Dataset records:
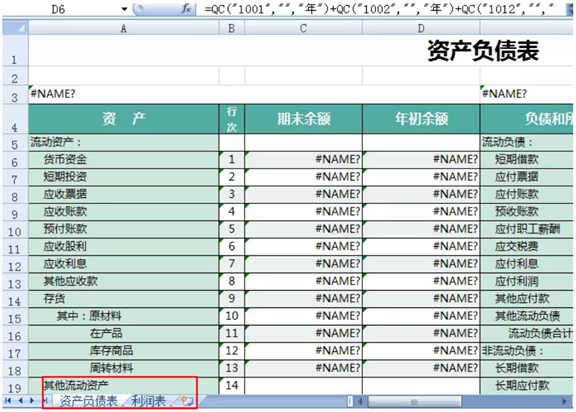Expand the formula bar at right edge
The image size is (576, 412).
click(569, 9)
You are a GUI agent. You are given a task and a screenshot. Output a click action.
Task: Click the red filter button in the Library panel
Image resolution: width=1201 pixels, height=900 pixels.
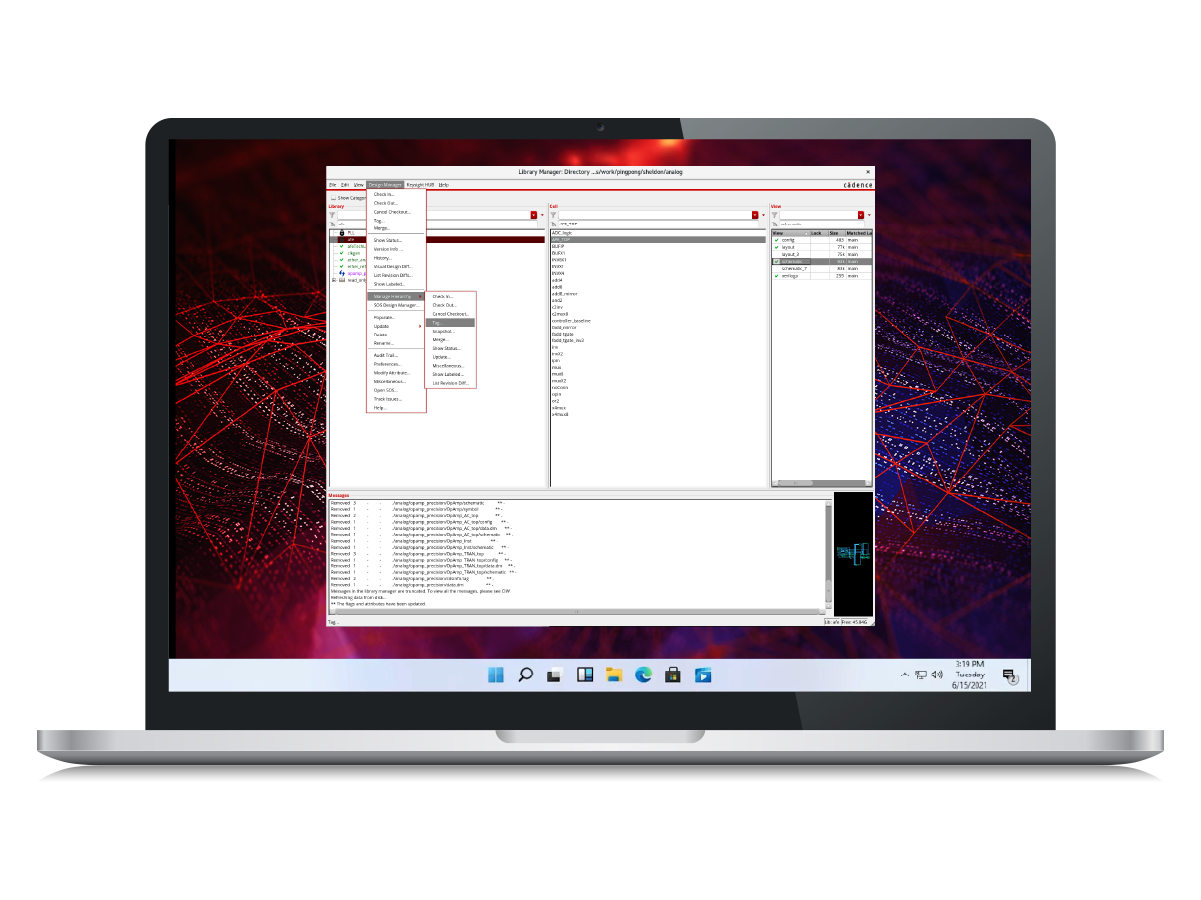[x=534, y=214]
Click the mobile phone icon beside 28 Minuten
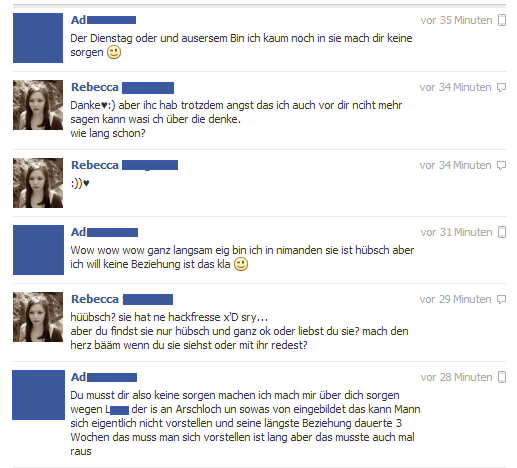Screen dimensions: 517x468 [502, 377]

* * *

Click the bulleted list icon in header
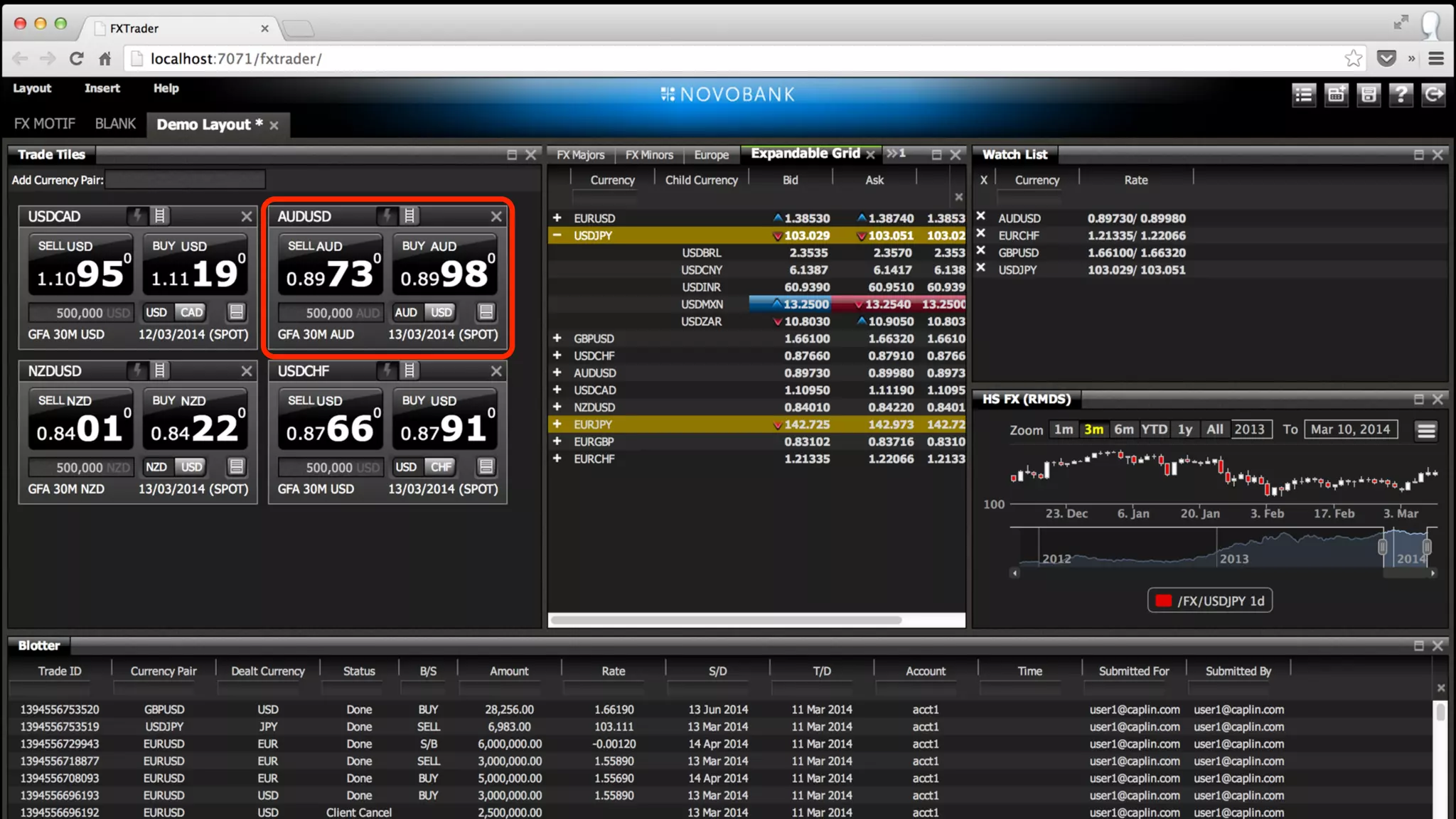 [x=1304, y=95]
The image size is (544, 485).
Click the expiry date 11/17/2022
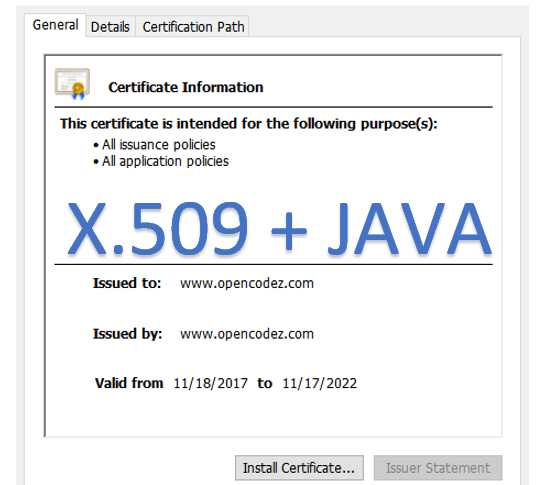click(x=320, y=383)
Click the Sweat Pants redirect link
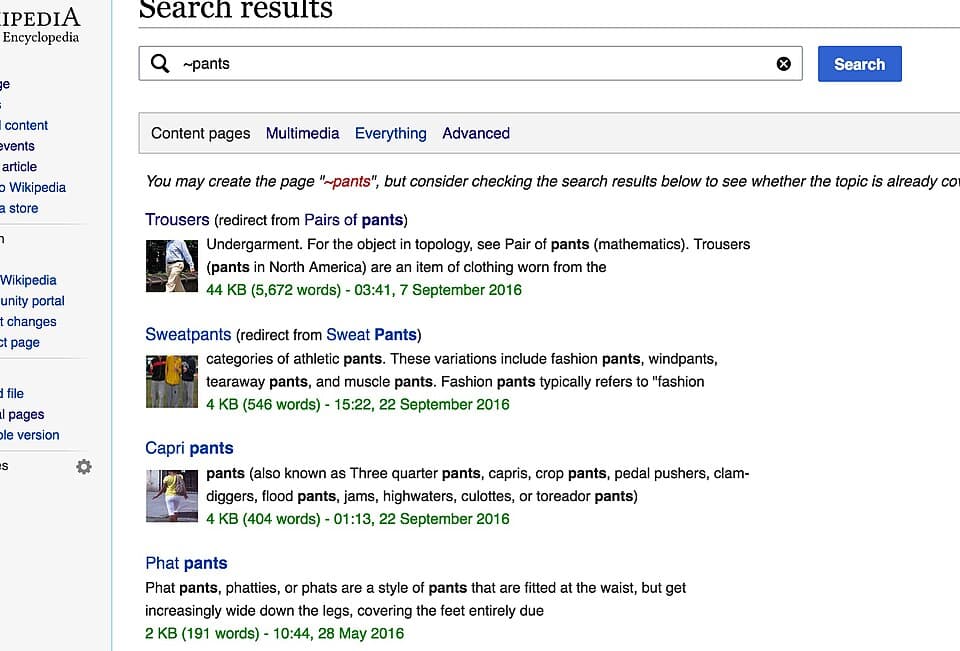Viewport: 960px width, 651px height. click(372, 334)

■ Prompt ■
Update everything from the row containing "The image size is (544, 485)." down to the row containing "Viewport: 960px width, 651px" by changing "expiry date" to "expiration date" and leaving all else as is. Return only those rows, without the pictures.

■ Response to the exercise ■
The image size is (544, 485).
Click the expiration date 11/17/2022
click(x=320, y=383)
Click the Sweat Pants redirect link
Viewport: 960px width, 651px height. click(372, 334)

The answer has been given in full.